Exercise instructions:
A) Summarize the oscar aquarium thread in two sentences.
B) Reproduce the part of the oscar aquarium thread from "55 is MINIMUM" up to and including "be much more.".
C) Pick up the oscar aquarium thread after its final line and carry it forward.
### Source text
# oscar aquarium



## baby~doll (Jun 17, 2005)

any suggestions on an aquarium setup for oscars?
what size aquarium?
how many oscars?
estimate on pricing of all the stuff for the aquarium?
thanks yall!!!


----------



## Guest (Jun 26, 2005)

55 is MINIMUM for one oscar and one oscar alone. you can get a 55 gallon setup at walmart for $150. a juvenile oscar can cost about 5 bucks but a full grown would be much more.


----------



## fishfreaks (Jan 19, 2005)

i reccomend a 65 g for an oscar


----------



## baby~doll (Jun 17, 2005)

*...*

 what i meant was like... how many should be kept together, like to have a nice little group of them... and how big of an aquarium that many woulld require
thanks though


----------



## TheOldSalt (Jan 28, 2005)

Well, Oscars are pretty gregarious and hang out in groups in the wild, so wanting a group is fine. However, you'd need a huge tank of at least around 50 gallons per fish once they were grown. Your'e in Florida so you can take a road trip across the Tamiami Trail to see what I mean; they keep a couple of feet apart from each other most of the time. Take a net and catch all you want for free.

When they're young you can keep a few, ( 4-6 ) in a 75 gallon tank, but they'll grow pretty quickly.


----------



## Mr Aquarium (Jan 18, 2005)
######
### Dataset
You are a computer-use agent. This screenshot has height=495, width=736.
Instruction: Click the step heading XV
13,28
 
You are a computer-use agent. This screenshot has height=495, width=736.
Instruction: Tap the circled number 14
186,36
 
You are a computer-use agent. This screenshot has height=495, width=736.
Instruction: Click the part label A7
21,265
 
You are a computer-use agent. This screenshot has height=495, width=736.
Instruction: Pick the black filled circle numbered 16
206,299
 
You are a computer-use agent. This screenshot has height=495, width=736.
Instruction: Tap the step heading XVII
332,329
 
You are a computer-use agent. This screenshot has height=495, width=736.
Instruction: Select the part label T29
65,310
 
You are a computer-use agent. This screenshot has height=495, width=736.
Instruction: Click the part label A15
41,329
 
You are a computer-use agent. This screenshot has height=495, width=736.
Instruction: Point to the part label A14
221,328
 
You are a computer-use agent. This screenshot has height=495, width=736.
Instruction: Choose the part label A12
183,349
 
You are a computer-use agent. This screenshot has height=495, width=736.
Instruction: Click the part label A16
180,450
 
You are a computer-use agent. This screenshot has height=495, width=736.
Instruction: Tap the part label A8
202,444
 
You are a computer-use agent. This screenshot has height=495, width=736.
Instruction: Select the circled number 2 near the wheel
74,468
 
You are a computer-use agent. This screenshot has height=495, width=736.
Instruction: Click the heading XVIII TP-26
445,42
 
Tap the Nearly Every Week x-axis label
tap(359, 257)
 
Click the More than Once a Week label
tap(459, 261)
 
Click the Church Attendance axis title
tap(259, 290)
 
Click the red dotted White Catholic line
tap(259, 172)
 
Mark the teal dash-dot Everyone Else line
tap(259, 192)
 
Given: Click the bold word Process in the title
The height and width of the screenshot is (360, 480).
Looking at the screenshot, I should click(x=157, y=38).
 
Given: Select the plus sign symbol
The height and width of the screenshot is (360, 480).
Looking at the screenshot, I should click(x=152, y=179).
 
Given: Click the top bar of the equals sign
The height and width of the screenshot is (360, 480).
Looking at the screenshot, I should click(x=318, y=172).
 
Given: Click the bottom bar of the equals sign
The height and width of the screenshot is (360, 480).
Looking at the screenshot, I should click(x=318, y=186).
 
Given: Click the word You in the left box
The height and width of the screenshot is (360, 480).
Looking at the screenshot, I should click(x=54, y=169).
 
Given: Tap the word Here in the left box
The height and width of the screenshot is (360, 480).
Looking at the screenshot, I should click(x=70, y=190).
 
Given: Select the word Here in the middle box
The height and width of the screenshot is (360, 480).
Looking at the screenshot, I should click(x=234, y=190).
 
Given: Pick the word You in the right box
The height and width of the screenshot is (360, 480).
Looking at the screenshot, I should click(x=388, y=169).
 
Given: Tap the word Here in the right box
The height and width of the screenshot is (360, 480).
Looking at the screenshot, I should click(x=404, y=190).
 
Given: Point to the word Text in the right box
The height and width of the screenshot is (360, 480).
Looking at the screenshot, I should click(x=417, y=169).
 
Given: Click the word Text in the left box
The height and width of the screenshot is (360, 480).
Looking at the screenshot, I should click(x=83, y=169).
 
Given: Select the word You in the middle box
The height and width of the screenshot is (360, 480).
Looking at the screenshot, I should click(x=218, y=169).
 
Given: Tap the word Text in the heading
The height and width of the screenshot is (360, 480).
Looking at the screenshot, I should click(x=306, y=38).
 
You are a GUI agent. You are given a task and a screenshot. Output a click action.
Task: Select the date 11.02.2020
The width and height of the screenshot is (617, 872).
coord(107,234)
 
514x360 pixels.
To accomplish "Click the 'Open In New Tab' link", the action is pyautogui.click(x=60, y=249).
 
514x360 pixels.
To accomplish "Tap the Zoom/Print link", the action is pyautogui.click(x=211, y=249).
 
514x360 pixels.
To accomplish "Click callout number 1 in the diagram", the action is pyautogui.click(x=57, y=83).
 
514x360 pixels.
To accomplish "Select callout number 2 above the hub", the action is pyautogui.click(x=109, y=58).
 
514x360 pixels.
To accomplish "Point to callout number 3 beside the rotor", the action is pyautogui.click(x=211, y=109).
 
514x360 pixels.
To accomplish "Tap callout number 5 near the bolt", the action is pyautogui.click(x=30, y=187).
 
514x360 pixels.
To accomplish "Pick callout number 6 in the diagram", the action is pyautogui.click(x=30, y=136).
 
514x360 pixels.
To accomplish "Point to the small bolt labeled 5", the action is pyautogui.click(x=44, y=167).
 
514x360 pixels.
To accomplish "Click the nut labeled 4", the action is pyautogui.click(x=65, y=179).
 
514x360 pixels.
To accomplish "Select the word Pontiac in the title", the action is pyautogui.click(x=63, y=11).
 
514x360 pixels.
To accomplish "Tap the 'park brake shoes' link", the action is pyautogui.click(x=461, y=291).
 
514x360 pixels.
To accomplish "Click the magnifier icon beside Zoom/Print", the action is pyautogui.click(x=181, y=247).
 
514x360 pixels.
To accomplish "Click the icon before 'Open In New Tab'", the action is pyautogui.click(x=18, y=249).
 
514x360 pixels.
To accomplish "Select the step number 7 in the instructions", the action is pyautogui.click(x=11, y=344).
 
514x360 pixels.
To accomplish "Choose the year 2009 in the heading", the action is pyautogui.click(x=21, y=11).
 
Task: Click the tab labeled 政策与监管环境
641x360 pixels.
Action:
######
### Dataset
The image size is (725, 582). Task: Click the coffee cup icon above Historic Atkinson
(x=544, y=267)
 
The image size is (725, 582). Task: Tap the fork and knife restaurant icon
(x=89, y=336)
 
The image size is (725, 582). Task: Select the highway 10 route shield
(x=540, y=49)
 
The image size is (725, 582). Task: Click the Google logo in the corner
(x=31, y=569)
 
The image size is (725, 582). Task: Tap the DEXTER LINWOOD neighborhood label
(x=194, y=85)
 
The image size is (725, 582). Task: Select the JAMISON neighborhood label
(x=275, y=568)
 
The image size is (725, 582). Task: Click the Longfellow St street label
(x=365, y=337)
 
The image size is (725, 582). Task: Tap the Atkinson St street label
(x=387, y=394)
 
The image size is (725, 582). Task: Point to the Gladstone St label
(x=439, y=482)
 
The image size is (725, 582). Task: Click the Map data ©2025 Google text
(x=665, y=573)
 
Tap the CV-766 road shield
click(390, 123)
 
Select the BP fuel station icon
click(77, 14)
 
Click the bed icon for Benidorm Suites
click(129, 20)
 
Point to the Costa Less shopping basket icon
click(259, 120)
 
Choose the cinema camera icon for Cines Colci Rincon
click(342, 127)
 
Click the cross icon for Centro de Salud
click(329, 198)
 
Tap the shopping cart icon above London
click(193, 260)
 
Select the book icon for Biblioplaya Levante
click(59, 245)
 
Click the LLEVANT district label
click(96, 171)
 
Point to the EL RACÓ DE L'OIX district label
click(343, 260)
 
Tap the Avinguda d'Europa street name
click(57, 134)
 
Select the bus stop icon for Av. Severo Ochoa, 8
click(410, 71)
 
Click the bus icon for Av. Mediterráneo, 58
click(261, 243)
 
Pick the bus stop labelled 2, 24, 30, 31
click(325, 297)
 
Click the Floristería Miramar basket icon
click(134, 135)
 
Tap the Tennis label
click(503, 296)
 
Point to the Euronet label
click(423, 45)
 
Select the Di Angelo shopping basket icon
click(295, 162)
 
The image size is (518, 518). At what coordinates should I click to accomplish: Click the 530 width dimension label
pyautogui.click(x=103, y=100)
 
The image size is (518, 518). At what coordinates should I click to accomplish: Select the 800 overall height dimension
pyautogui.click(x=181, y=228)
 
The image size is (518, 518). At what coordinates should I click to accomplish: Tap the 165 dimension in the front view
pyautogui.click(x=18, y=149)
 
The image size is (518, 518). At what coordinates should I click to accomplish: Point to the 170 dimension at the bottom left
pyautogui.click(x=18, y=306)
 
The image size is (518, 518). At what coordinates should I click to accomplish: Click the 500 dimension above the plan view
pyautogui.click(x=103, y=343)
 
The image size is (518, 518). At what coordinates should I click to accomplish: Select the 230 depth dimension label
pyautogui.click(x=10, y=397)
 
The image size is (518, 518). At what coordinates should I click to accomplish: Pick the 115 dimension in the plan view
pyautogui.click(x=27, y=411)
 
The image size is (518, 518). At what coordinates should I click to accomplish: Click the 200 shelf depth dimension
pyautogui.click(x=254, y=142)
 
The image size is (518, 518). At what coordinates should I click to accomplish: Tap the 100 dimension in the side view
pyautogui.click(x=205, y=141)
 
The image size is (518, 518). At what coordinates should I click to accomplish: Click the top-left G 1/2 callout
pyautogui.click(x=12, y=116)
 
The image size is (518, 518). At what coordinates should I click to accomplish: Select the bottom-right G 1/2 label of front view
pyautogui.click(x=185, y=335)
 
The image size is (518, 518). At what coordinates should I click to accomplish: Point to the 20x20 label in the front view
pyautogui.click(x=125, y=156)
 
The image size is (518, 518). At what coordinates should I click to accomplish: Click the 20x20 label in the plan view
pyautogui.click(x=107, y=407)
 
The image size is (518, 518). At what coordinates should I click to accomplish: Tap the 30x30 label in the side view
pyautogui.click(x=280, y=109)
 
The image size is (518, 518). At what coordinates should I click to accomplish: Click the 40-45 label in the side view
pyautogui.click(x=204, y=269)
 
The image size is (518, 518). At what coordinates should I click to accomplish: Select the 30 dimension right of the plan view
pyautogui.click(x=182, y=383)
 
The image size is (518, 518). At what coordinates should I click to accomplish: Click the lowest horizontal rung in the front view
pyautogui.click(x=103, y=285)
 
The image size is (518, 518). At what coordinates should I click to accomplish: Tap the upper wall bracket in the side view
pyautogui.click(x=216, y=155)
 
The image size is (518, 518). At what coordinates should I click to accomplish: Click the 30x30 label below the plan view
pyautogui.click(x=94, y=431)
######
Final results:
A) A poster asks what size aquarium oscars need, how many to keep, and what the setup would cost. Replies say 55 gallons is the minimum for a single oscar (one suggests 65) and that a 55-gallon setup costs about $150 at Walmart, while another explains that grown oscars need roughly 50 gallons each, though 4–6 young ones can share a 75-gallon tank for a while.

B)
55 is MINIMUM for one oscar and one oscar alone. you can get a 55 gallon setup at walmart for $150. a juvenile oscar can cost about 5 bucks but a full grown would be much more.

C)
After you get the tank, filter(s) maybe and airpump n stone, that is abuot all you will have in your oscar tank, 
Plants are ok tell they hit about 3'', then they will drag them from one end of the tank tot he other, They will move small pieces of driftwood also, if they can't move it but knlw it can be moved, they will bite at it untell it's free.
Pretty much anything they can mess with and moves they will mess with after they hit 3'' or more.
As far as tank size for these guys, i'm not going to tread in that water.........


----------



## baby~doll (Jun 17, 2005)

TheOldSalt said:


> Your'e in Florida so you can take a road trip across the Tamiami Trail to see what I mean; they keep a couple of feet apart from each other most of the time. Take a net and catch all you want for free.


what is the Tamiami Trail?... where is it?... where would the oscars be there?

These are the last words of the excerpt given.